Provided passage ▸
• • • • •
FORBEARANCE AGREEMENT
Exhibit 10.1
THIS FORBEARANCE AGREEMENT, dated as of July 31, 2008, is entered into by and among the financial institutions identified on the signature pages hereto (collectively, the “Lenders”), U.S. Bank National Association, as administrative agent for the Lenders (in such capacity, the “Agent”), Westaff (USA), Inc., a California corporation (the “Borrower”), and Westaff, Inc., a Delaware corporation and the sole shareholder of the Borrower, as parent guarantor (the “Parent Guarantor”), with reference to the following facts:
RECITALS
A. The Borrower, the Parent Guarantor, the Agent and the Lenders are parties to a Financing Agreement, dated as of February 14, 2008, as amended (collectively, the “Financing Agreement”), pursuant to which the Agent and the Lenders provide certain credit facilities to the Borrower.
B. An Event of Default (the “Existing Event of Default”) has occurred and is continuing under Section 11.1(b)(1) of the Financing Agreement. The Existing Event of Default was caused by the Borrower’s failure to comply with Section 10.28 of the Financing Agreement, due to the Borrower’s failure to achieve a Fixed Charge Coverage Ratio of at least 1.25 to 1.00 for the Applicable Period ended April 19, 2008.
C. The Borrower and the Parent Guarantor have requested that the Agent and the Lenders temporarily forbear from exercising their available default rights and remedies under the Financing Agreement, the other Loan Documents, applicable law and equity (collectively, “Default Rights and Remedies”) in response to the occurrence and continuance of the Existing Event of Default, and the Agent and the Lenders are willing to do so on the terms and conditions set forth below.
NOW, THEREFORE, the parties hereby agree as follows:
1. Defined Terms. Any and all initially-capitalized terms used in this Agreement (including, without limitation, in the recitals to this Agreement) without definition shall have the respective meanings assigned thereto in the Financing Agreement.
2. Limited Forbearance Agreement. So long as no additional Events of Default occur during such period, the Agent and the Lenders hereby agree to forbear from exercising any of their Default Rights and Remedies in response to the occurrence and continuance of the Existing Event of Default throughout the period commencing on the date of this Agreement and ending on August 26, 2008 (the “Forbearance Period”).
3. No Waiver. The agreement of the Agent and the Lenders under Section 2 of this Agreement conditionally to forbear from exercising their Default Rights and Remedies throughout the Forbearance Period shall not constitute a waiver of any of their Default Rights and Remedies, and the Agent and the Lenders hereby expressly reserve all such Default Rights and Remedies.
4. Reduction of Revolving Credit Facility. The aggregate amount of the Revolving Credit Commitments of the Lenders has been reduced from $50,000,000 to $33,000,000, effective as of June 23, 2008.
• • • • •
Collected data ▸

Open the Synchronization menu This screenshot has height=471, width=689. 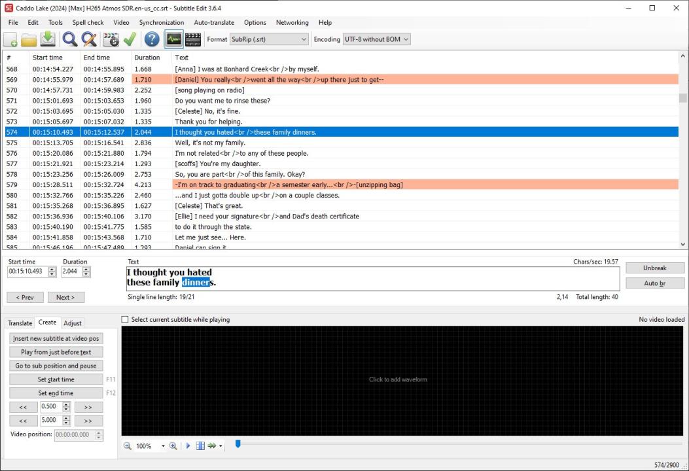click(x=161, y=22)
• • • • •
Exercise requirements ▸
(1) Does each statement below agree with the forbearance agreement? Answer yes or no for each, and quote the words from the forbearance agreement that decide it.
(a) The Financing Agreement is dated February 14, 2008.
(b) The Forbearance Period runs until August 31, 2008.
(c) The Borrower is a Delaware corporation.
(2) Repeat the forbearance agreement word for word from "C. The Borrower" up to and including "in the Financing Agreement.".

Answers ▸
(1)
(a) Yes: "a Financing Agreement, dated as of February 14, 2008"
(b) No: "ending on August 26, 2008"
(c) No: "Westaff (USA), Inc., a California corporation (the “Borrower”)"

(2)
C. The Borrower and the Parent Guarantor have requested that the Agent and the Lenders temporarily forbear from exercising their available default rights and remedies under the Financing Agreement, the other Loan Documents, applicable law and equity (collectively, “Default Rights and Remedies”) in response to the occurrence and continuance of the Existing Event of Default, and the Agent and the Lenders are willing to do so on the terms and conditions set forth below.
NOW, THEREFORE, the parties hereby agree as follows:
1. Defined Terms. Any and all initially-capitalized terms used in this Agreement (including, without limitation, in the recitals to this Agreement) without definition shall have the respective meanings assigned thereto in the Financing Agreement.